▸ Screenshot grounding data
━━━━

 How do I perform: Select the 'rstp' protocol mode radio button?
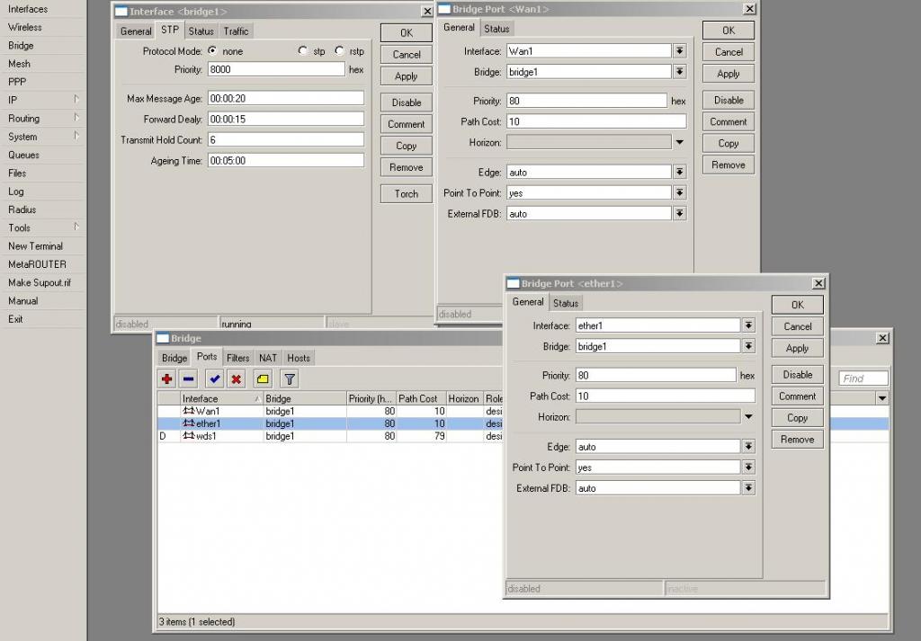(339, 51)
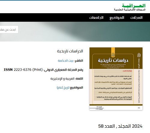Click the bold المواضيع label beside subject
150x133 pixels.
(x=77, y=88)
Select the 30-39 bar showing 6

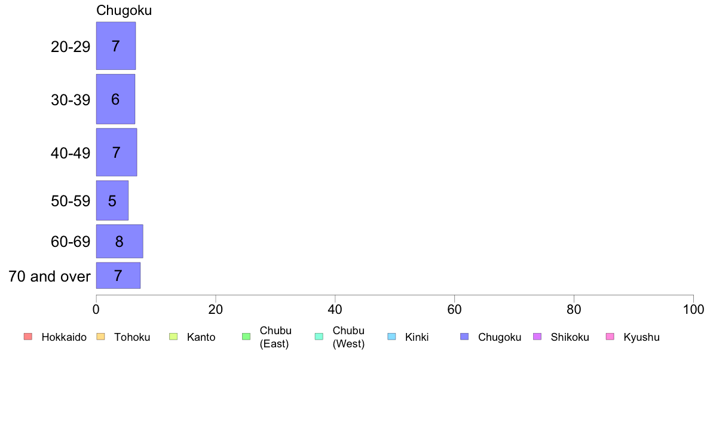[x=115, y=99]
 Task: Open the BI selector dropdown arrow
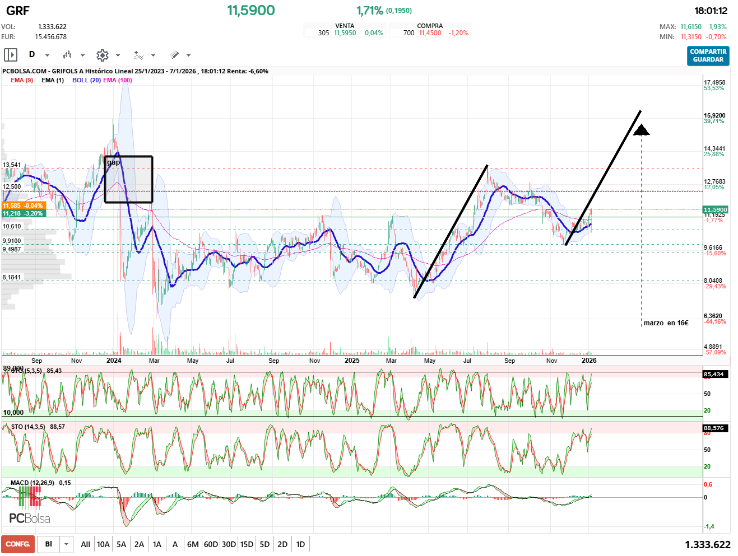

━━━━

▸ TASK INSTRUCTIONS
Print every entry above again without changing a word, and omit the pictures.

▸ EXERCISE RESULT
 How do I perform: Select the 'rstp' protocol mode radio button?
(339, 51)
Click the bold المواضيع label beside subject
150x133 pixels.
(x=77, y=88)
Select the 30-39 bar showing 6

[x=115, y=99]
 Task: Open the BI selector dropdown arrow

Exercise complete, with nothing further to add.